KI könnte die Zahl der Programmierer erhöhen

Beitrag von Dr. Dietmar Müller

Chefredakteur Beyond Buzzwords

15. Dezember 2025

In unserer Reihe mit Interviews zur Zukunft des Programmierens gibt heute Mike Cannon-Brookes, CEO des Software-Entwicklungsunternehmens Atlassian, ein überraschendes Statement ab.


Im Oktober hat Beyond Buzzwords die Frage umgetrieben, ob Programmieren noch eine Zukunft hat. Und wenn ja: In welcher Form? Die künstliche Intelligenz übernimmt bekanntlich heute schon viele Codierungsschritte. Nun hat sich zum Thema auch Mike Cannon-Brookes, CEO des Spezialisten für Softwareentwicklung Atlassian, zu Wort gemeldet. Er blickt optimistisch auf das neue Jahr und meint, dass die KI die Zahl der offenen Stellen für Programmierer sogar erhöhen wird:

„In fünf Jahren werden deutlich mehr Softwareentwickler für unser Unternehmen arbeiten als heute. Wir werden viel mehr Produkte entwickeln und gleichzeitig effizienter arbeiten – und dennoch wird KI mehr neue Arbeitsplätze schaffen, als sie ersetzt“, zeigte sich Cannon-Brookes überzeugt. „Unternehmen werden viel breiter aufgestellt sein und Teams werden aus mehr Generalisten bestehen. Dadurch werden Mitarbeitende ihre Arbeit als deutlich erfüllender wahrnehmen.“ Cannon-Brookes gibt auch gleich ein Beispiel: „Angestellte in der Finanzabteilung, die früher versucht hätten, ein Problem mit Excel zu lösen oder ein Ticket bei der IT einzureichen, werden künftig in der Lage sein, eine Anwendung selbst zu programmieren, um ihr individuelles Problem zu lösen. Teams werden selbstständiger sein und ihre Fähigkeiten vielseitiger.“

Die Rolle der KI wird umfänglicher

Ihm zur Seite springt Rajeev Rajan, CTO bei Atlassian, und ergänzt diese Ansicht mit einer mutigen Prognose für die Softwareentwicklungsbranche: „Die Rolle von KI in der Softwareentwicklung wird zukünftig weit darüber hinaus gehen, nur schneller Code zu schreiben. Schon heute macht das Schreiben von Code nur einen kleinen Teil der Arbeit von Entwicklern aus.“

Schon bald werden seiner Meinung nach alle Entwickler innerhalb eines KI-nativen Softwareentwicklungsprozess arbeiten. „Wir gehen davon aus, dass jeder Programmierer bei jedem Arbeitsschritt einen KI-Agenten hat, der ihn unterstützt – von der Planung und dem Design über das tatsächliche Programmieren hin bis zum Incident Management und darüber hinaus.“

Dank dieses Wandels würden Entwickler bald in der Lage sein, kreativer, effizienter und selbstständiger zu arbeiten. Bereits heute mache sich dieser Effekt bemerkbar: „Bei Atlassian half KI unseren Entwicklern kürzlich, einen Incident innerhalb von nur 14 Minuten zu lösen. Ein derartiges Maß an KI-gestützter Produktivität und Problemlösung wird schon bald branchenweit zur Norm gehören.“

Strategien für den KI-Einsatz anpassen

Für beide Manager spielt die KI als eine immer wichtigere Rolle für den Unternehmenserfolg –Organisationen müssten ihre Strategien für den KI-Einsatz anpassen, um wettbewerbsfähig zu bleiben. Denn die Änderungen durch KI fänden nicht nur auf der technologischen Ebene statt. Sie stellten einen tiefgreifenden Wandel für Unternehmen dar, bei dem auch Kompetenzen neu definiert würden.
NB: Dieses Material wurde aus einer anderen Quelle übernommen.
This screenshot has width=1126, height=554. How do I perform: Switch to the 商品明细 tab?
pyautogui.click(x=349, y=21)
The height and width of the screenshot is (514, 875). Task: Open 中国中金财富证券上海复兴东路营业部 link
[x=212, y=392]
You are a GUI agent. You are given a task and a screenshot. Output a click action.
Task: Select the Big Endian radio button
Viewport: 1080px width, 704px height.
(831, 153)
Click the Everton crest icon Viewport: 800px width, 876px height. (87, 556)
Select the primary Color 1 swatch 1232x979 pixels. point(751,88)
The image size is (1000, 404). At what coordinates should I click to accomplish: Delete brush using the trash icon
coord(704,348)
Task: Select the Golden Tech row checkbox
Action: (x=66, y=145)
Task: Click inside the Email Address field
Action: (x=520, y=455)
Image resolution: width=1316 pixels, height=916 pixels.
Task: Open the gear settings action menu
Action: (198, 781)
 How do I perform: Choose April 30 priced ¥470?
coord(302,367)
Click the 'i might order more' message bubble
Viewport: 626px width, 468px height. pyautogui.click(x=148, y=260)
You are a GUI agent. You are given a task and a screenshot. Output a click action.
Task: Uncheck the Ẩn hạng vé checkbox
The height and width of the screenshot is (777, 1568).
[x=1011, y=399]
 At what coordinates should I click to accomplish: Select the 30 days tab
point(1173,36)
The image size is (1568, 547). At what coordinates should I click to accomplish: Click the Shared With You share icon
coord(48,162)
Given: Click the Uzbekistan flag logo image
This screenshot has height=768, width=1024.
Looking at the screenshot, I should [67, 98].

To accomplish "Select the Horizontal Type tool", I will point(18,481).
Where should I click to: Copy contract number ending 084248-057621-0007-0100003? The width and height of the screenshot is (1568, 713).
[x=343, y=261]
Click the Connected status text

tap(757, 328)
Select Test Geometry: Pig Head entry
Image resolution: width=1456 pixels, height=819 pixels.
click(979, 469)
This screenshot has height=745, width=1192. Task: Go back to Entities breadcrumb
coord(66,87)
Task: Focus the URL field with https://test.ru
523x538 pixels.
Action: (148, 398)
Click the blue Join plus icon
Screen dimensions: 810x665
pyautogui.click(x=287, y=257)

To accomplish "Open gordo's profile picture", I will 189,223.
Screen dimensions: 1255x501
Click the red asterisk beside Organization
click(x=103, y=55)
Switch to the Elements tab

KI werde künftig nicht nur Aufgaben automatisieren, sondern auch Innovation und Kreativität fördern. Konkret werde sie dabei helfen, die Abhängigkeit von Silostrukturen zu verringern, da auch nicht-technische Fachkräfte eigene Lösungen entwickeln können. Zudem könne sie komplexe Probleme schneller lösen, „wie das Beispiel Atlassian zeigt, wo Vorfälle dank KI in nur wenigen Minuten behoben werden“, so Rajan. Und schließlich präge sie Rollen und Karrierewege neu, da vielseitigere Profile gefördert und Aufgaben interessanter gestaltet werden.